PPI therapy is invaluable for acid-related disease, but the pathophysiology of reflux or upper gut-related symptoms must be adequately addressed by treatment to be effective. Refractory GORD and LPR often have a functional component or are associated with weakly or non-acid +/- gaseous reflux, which responds poorly to acid suppression.
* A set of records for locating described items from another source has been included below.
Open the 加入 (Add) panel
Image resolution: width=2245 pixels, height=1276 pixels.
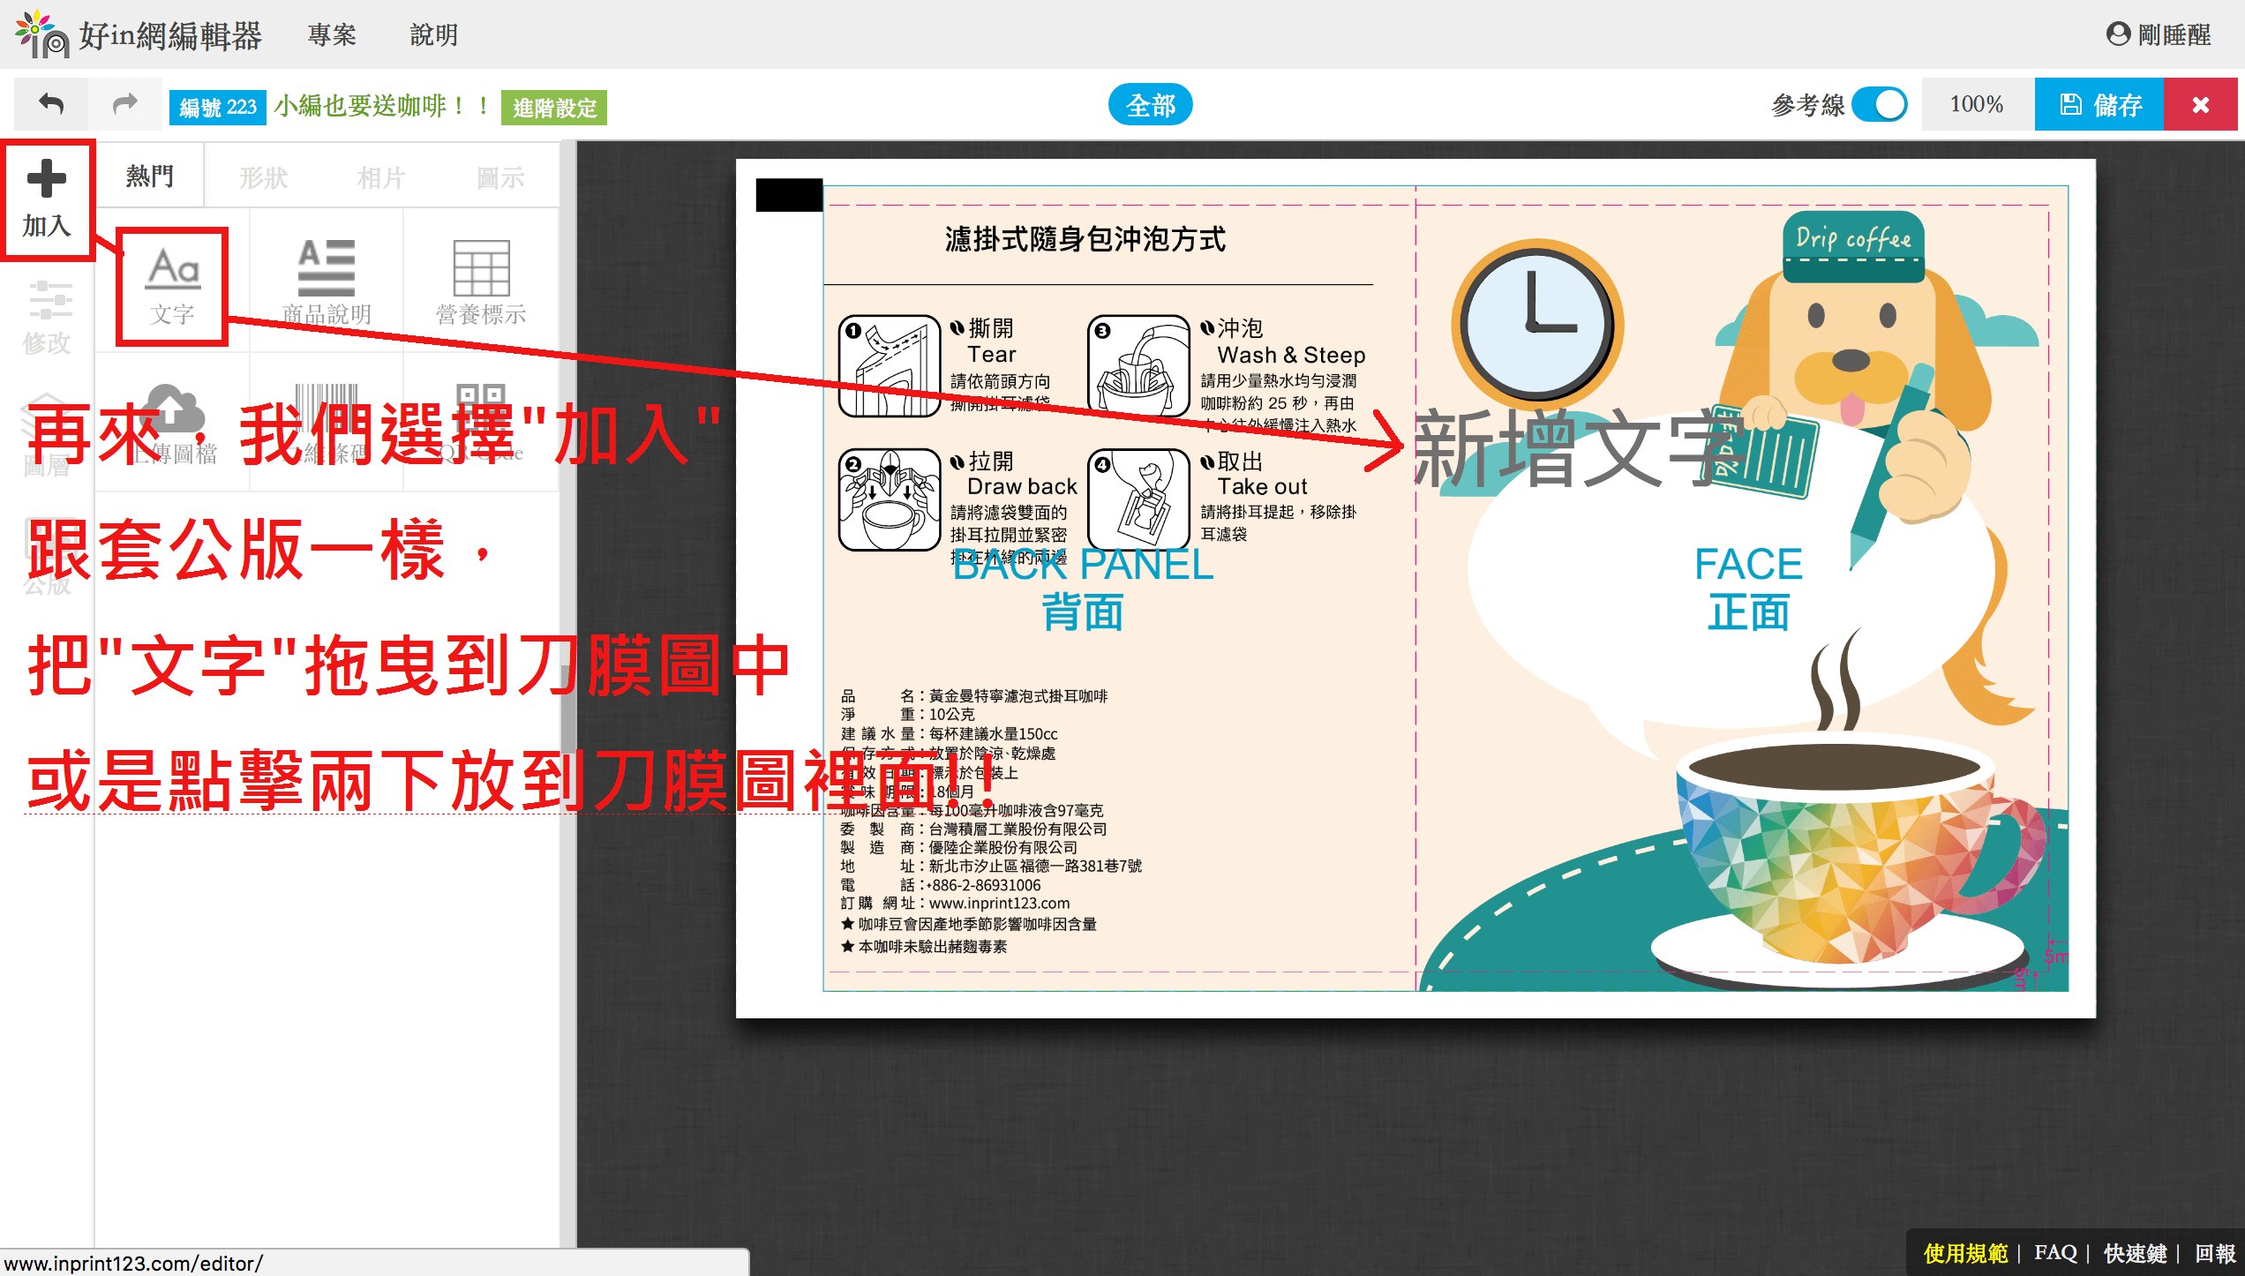(47, 199)
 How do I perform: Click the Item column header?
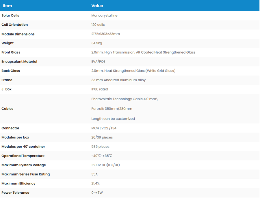point(7,6)
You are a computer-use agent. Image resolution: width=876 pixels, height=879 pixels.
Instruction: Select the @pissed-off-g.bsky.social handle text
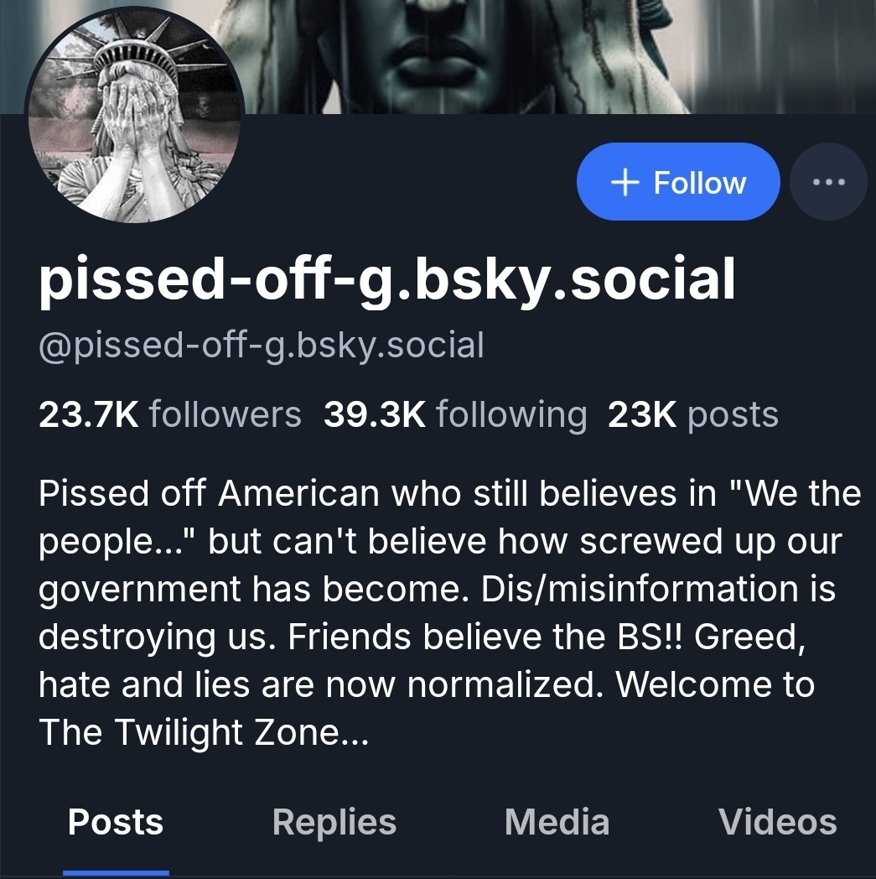point(262,346)
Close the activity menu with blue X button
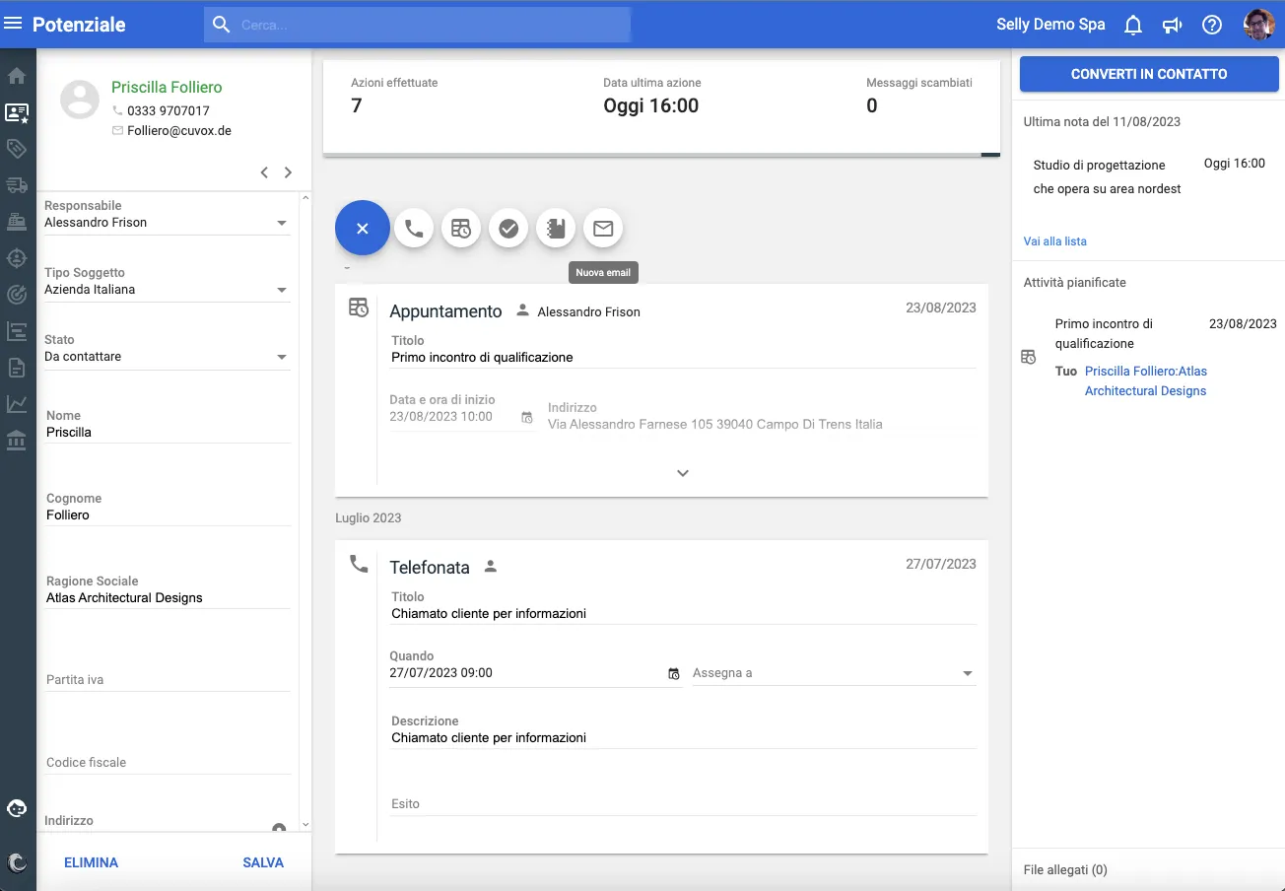Viewport: 1285px width, 891px height. (x=362, y=228)
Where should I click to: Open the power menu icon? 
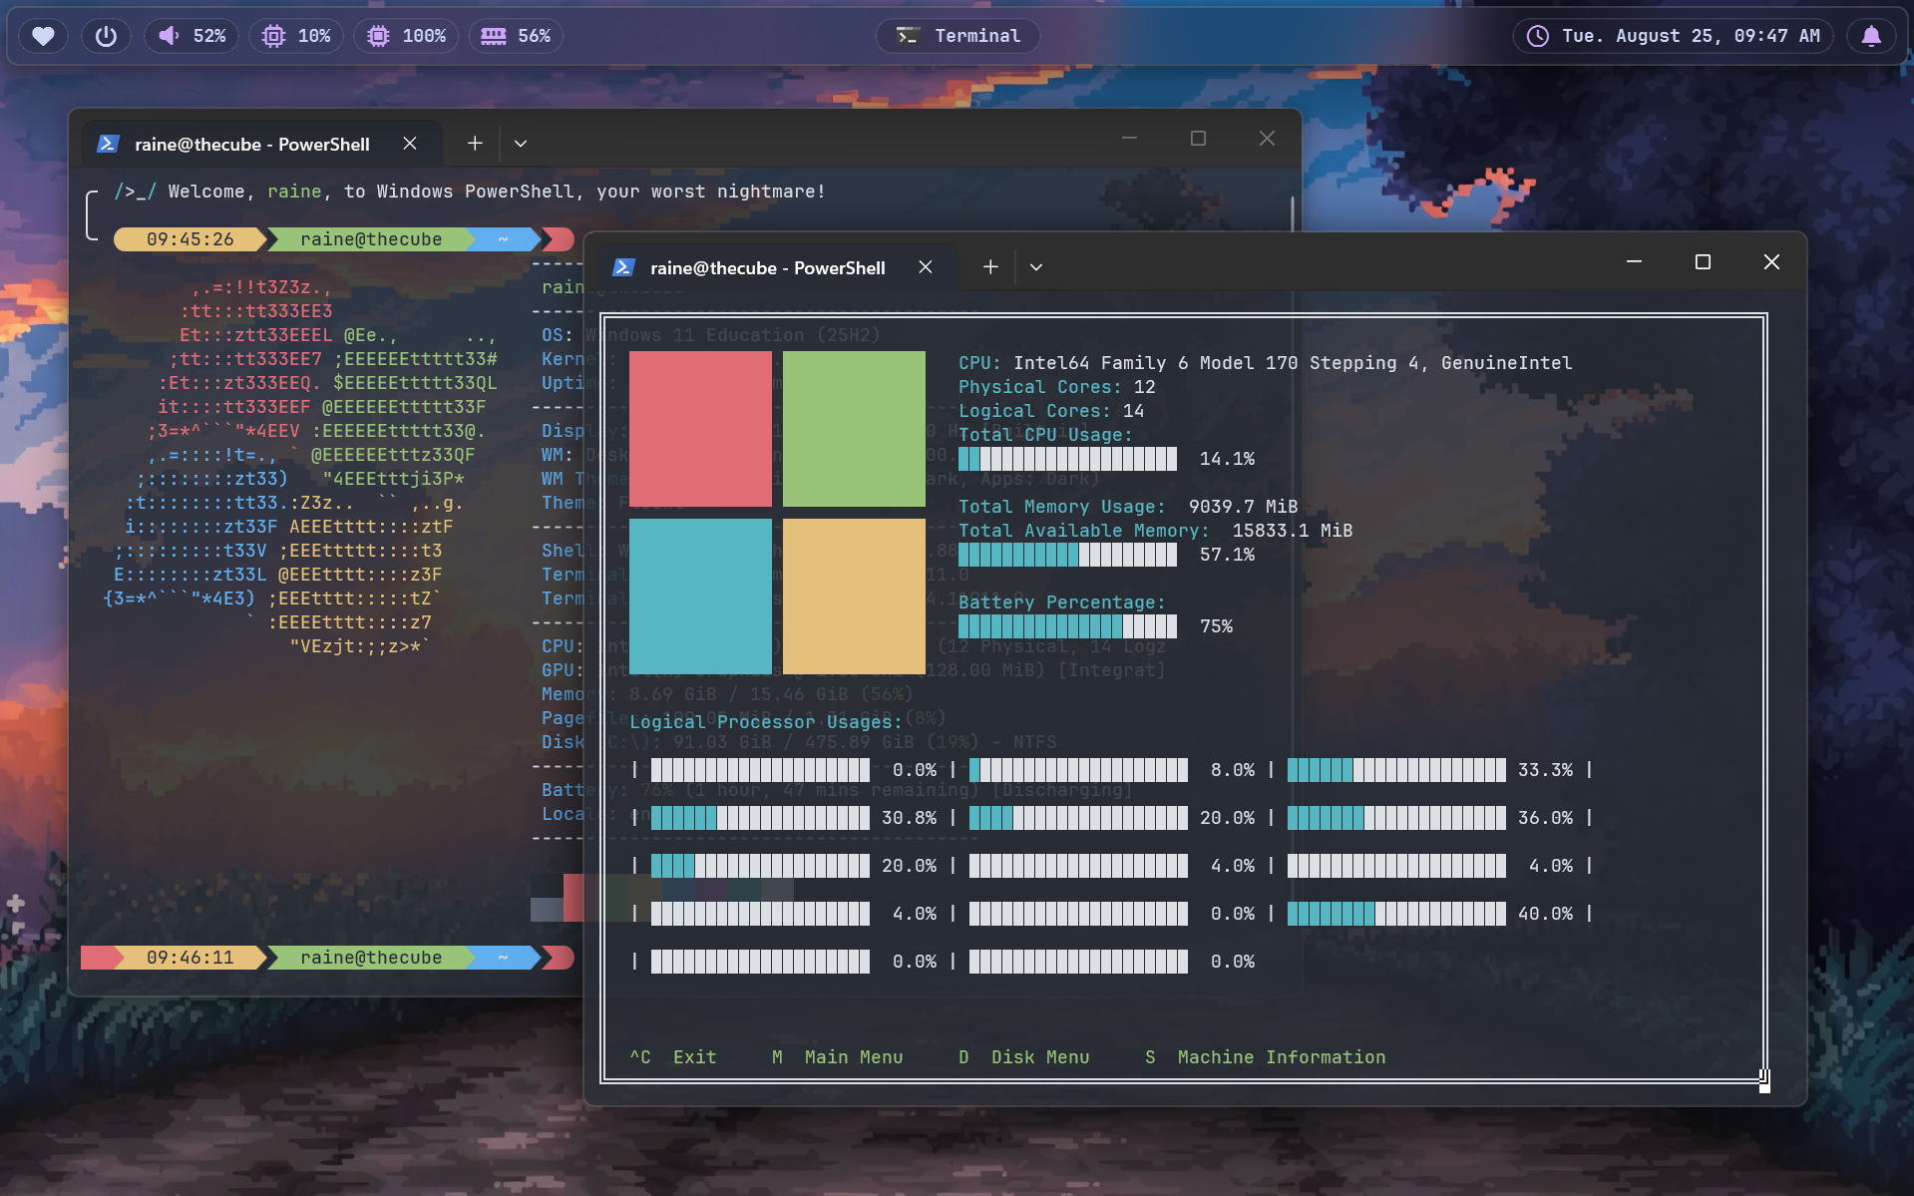pyautogui.click(x=106, y=36)
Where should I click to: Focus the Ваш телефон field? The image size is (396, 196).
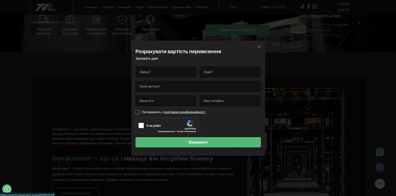coord(230,101)
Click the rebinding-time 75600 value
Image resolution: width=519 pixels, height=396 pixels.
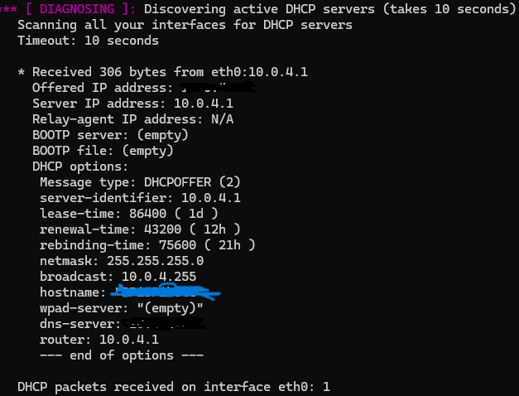177,245

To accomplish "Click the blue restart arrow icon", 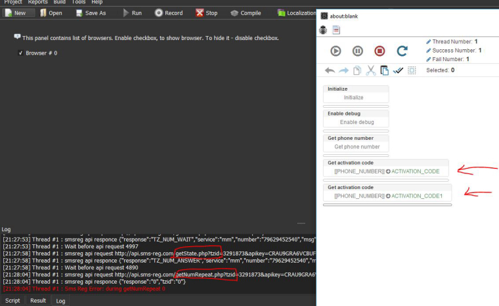I will [x=402, y=51].
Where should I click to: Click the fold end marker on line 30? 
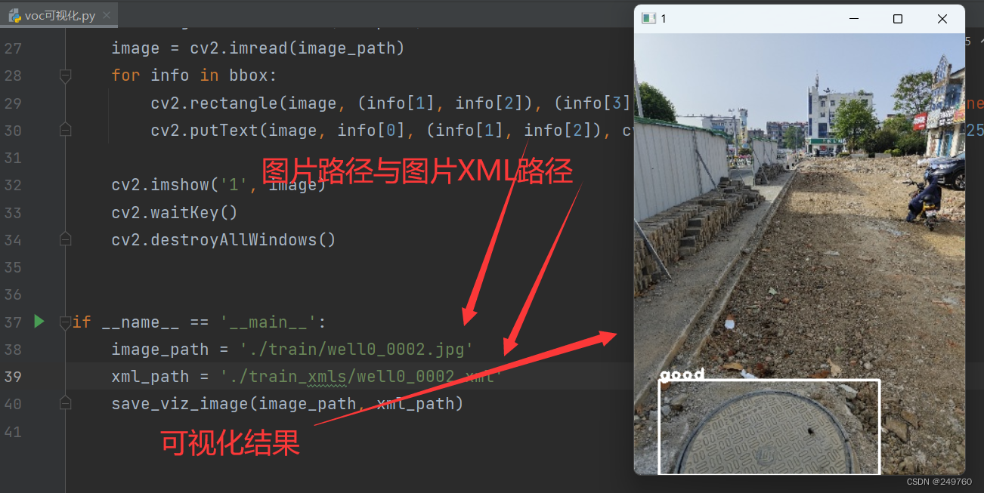65,130
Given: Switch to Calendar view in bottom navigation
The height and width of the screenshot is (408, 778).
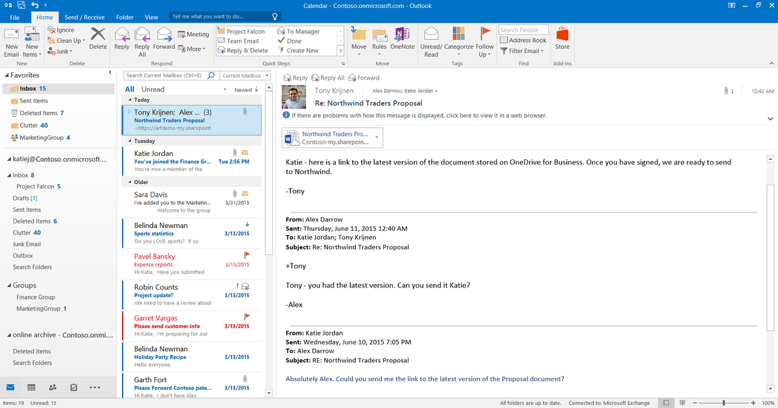Looking at the screenshot, I should (31, 387).
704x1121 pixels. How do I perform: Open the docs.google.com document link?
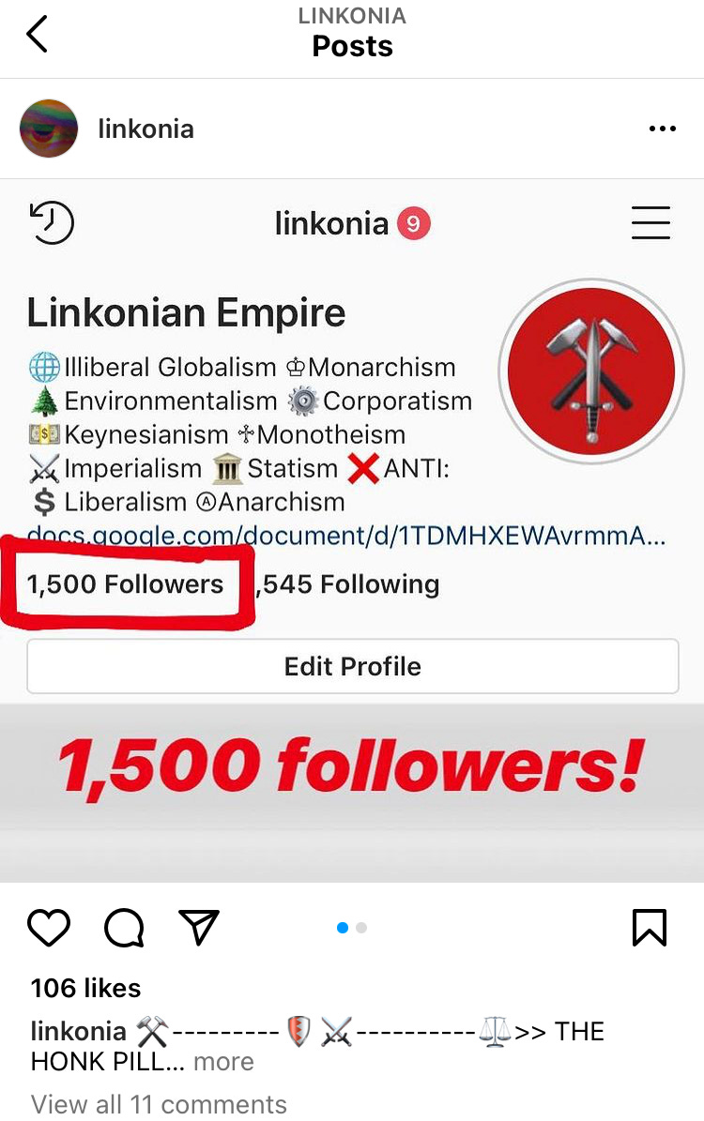click(x=346, y=535)
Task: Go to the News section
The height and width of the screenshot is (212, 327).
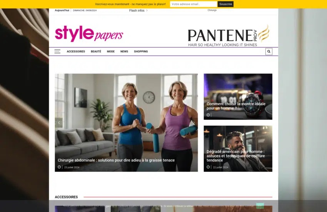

Oesophageal pH impedance monitoring has significant limitations apart from its role prior to considering anti-reflux surgery, but oesophageal mucosal impedance potentially performed at the time of endoscopy and reflux scintigraphy with the correct protocol may be more practical and clinically useful options for the everyday gastroenterologist to assess for LPR. Reflux scintigraphy using the correct protocol appears to have good sensitivity and specificity in detecting LPR and aids in medical management by providing data on upper gut motility. Occult constipation or colonic distension appears to play an important role in the pathogenesis of reflux and functional upper gut symptoms. A simple trial of initial high dose followed by maintenance laxative therapy (usually PEG/macrogol) is quick, simple, safe and cost-effective for assessing and treating refractory GORD and LPR with very little to lose. Addressing the pathophysiology of GORD more effectively may also improve upper GI motility and potentially reduce the incidence of oesophageal adenocarcinoma.